The Courts to the Rescue?

Anybody else find it amusing (ironic?) how conservatives are quick to castigate courts for their activist ways, yet just as quick to enlist these very courts when it suits their purposes? In case any further proof was needed, here is yet another example, and a surprising one at that: the health care bill.



According to the Florida's attorney general, William McCollum, the personal mandate to buy health insurance in the bill is “an affront to our country’s principles.” As for the fine for those who refuse to buy insurance, he deems it illegal, because it is not connected to any commercial act.

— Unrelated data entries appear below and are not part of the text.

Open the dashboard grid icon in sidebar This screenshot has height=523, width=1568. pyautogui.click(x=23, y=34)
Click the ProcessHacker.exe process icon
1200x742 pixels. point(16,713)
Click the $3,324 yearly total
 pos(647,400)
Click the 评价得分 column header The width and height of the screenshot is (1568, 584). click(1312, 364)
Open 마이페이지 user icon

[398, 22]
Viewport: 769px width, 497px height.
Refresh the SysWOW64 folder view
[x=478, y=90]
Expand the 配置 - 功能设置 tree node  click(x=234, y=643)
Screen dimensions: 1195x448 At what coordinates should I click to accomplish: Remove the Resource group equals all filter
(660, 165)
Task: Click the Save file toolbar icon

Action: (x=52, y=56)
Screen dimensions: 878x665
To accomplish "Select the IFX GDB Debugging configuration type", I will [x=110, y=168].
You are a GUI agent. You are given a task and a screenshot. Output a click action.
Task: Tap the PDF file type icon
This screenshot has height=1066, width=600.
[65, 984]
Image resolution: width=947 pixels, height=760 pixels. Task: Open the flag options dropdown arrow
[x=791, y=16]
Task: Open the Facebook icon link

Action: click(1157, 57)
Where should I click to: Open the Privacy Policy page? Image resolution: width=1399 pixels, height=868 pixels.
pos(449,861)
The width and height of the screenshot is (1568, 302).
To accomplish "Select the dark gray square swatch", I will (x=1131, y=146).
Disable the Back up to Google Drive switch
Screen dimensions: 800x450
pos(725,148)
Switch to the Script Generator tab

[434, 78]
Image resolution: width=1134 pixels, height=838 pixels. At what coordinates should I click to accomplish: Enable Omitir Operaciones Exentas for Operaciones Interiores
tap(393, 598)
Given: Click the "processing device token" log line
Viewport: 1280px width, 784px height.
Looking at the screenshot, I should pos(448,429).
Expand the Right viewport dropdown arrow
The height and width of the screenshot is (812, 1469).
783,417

The a Republican who is running for governor in 2010, said that the so-called mandate was He added that the fine might be illegal because, in his view, it is disconnected from a commercial act. In his view, it is “a tax on people or a penalty on those who don’t do anything.”

The Heritage Foundation similarly wishes the courts to save us from ourselves. According to a recent memorandum, the mandate is "unprecedented and unconstitutional," beyond the powers of Congress under the Commerce Clause as well as an unconstitutional tax under Article I, section 8.

It would be easy to engage this debate on the merits, and many already have. But the larger point is far more important. The debate over judicial activism and restraint is often portrayed as a debate between liberals and conservatives over the soul of American democracy. Reality is far from that. We are all activists now, and the only question for the future is whose policy views will the courts accept.

That these debates are carried on in major media outlets and the hypocrisy of the conservative position is not highlighted by anybody is, in and of itself, a triumph of the conservative movement.